User Tools

Site Tools


wiki:2018fileglobbing

File globbing (wildcard expansion)

Yet another *-ix jargon word, glob, is the process for wildcard expansion on the command-line. Like many things, it is meant to reduce the number of actions, especially typing, in order to specify the files to work on. But it can also be confusing at first.

Patterns with wildcards

The following examples will use the asterisk (*) as the wildcard, since it is the most common.

The asterisk (*) can produce a match of any length.

A pattern with a wildcard can be broken down into 3 forms:

  • wildcard at the beginning of a filename
  • wildcard at the end of a filename
  • wildcard in the middle of a filename
  • only a wildcard.

The last one matches anything. This will list all files in your directory.

Any combination of the above are also valid.

$ ls *

The most useful test of wildcards is to use the ls command, since file globbing is about files.

In a directory with files a.txt and b.txt, this is equivalent to typing the matches on the command line.

The above is equivalent to:

$ ls a.txt b.txt

Wildcard at the beginning of a filename

You've seen this form before, when looking for files with a given extension, say .txt.

This example will produce the same result as the previous example, since both files ended with the .txt extension.

$ ls *.txt

Is equivalent to:

$ ls a.txt b.txt

…when there are only files that end with .txt, but would not match other files with a different extension.

For example, suppose there exists a third file, c.gff.

$ ls *

Equivalent to:

$ ls a.txt b.txt c.gff

Whereas,

$ ls *.txt

Is still equivalent to:

$ ls a.txt b.txt

Wildcard at the end of a filename

In general, UNIX/linux files have the form prefix.suffix or equivalently prefix.extension.

Suppose we add a fourth file c.txt. We might want to see all of the files that have the same prefix, with different extensions (suffixes).

$ ls c.*

resolves to

$ ls c.gff c.txt

Wildcard in the middle of a filename

The wildcard character can be placed anywhere inside a filename to find matches to cases where the surrounding parts are constant.

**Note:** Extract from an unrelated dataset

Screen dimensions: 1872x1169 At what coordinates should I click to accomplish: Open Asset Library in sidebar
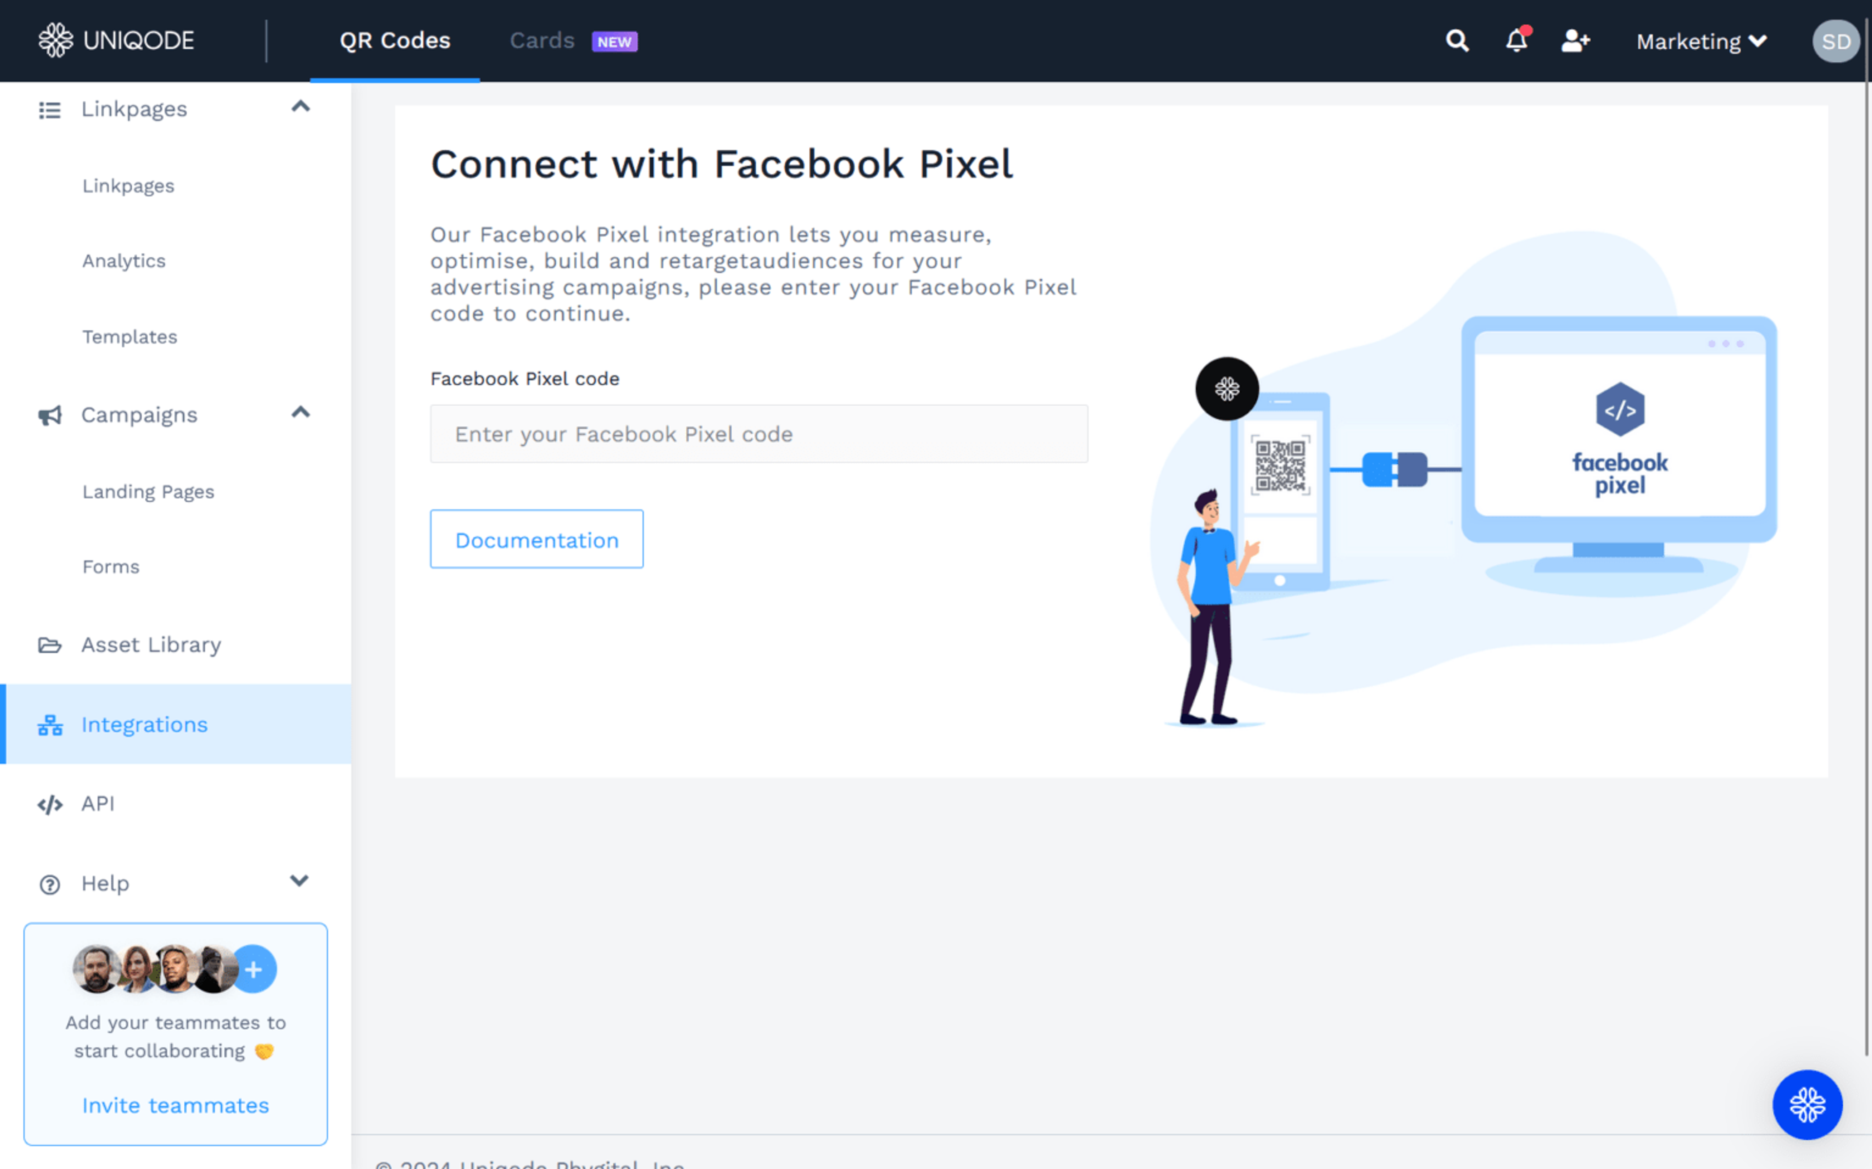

Suppose we have multiple file types in a pipeline that use the same prefix. For example, say there are three genes, which we have named gene1, gene2, and gene3. Suppose our pipeline produces two files at step1: a text file (.txt) and a GFF file (.gff). We have labelled these files with a middle filepart, the step number.

gene1.step1.txt
gene1.step1.gff
gene2.step1.txt
gene2.step1.gff
gene3.step1.txt
gene3.step1.gff

Suppose step 2 produces a BED (.bed) file from the GFF file, and a new text(.txt) file. At the end of step 2 we have:

gene1.step1.gff
gene1.step1.txt
gene1.step2.gff
gene1.step2.txt
gene2.step1.gff
gene2.step1.txt
gene2.step2.gff
gene2.step2.txt
gene3.step1.gff
gene3.step1.txt
gene3.step2.gff
gene3.step2.txt

The middle wildcard can provide some useful subsets for us:

List all text (.txt) files for the gene1 steps:

$ ls gene1.*.txt

Produces:

gene1.step1.txt
gene1.step2.txt

List all the step 1 (.step1), text (.txt) files for all genes:

$ ls gene*.step1.txt

Produces:

gene1.step1.txt
gene2.step1.txt
gene3.step1.txt

Combinations

Suppose we want all filetypes for step 1:

$ ls *.step1.*

Produces:

gene1.step1.gff
gene1.step1.txt
gene2.step1.gff
gene2.step1.txt
gene3.step1.gff
gene3.step1.txt

Multiple patterns

It's equally common to specify a number of patterns to match. Suppose we want to do the same as above for genes 1 and 3, but not 2.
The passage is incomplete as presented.